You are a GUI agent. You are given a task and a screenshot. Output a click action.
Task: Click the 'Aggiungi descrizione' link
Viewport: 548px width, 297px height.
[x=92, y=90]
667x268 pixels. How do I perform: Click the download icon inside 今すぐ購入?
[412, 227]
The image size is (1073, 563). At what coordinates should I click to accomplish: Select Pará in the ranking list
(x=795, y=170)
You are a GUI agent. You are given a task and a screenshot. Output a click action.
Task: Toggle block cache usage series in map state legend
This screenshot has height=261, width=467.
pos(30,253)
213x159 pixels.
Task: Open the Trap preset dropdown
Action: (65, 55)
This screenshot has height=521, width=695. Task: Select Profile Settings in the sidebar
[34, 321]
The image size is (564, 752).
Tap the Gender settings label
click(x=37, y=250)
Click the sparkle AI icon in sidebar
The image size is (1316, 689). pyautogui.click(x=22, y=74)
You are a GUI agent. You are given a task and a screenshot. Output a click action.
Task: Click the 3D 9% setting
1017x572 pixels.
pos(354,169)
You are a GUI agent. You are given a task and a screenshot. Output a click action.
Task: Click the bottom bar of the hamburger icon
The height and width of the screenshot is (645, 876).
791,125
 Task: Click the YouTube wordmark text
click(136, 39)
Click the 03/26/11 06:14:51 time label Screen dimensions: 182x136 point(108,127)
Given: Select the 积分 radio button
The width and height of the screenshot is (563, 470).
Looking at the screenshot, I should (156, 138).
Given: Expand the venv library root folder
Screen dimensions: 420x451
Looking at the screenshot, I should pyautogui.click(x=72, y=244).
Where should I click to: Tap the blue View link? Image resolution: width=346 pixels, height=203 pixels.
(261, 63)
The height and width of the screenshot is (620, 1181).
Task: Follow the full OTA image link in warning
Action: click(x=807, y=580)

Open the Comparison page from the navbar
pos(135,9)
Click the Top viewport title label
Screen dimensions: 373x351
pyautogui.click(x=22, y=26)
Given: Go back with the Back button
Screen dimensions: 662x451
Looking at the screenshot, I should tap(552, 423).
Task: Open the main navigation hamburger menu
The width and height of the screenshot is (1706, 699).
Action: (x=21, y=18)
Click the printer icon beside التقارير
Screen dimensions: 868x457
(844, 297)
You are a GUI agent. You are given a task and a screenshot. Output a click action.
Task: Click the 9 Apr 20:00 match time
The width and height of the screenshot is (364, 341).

++++

Once you have found every line in the listing that holds the string "time", copy each of them.

Click the 03/26/11 06:14:51 time label Screen dimensions: 182x136 point(108,127)
Task: Click the 9 Apr 20:00 match time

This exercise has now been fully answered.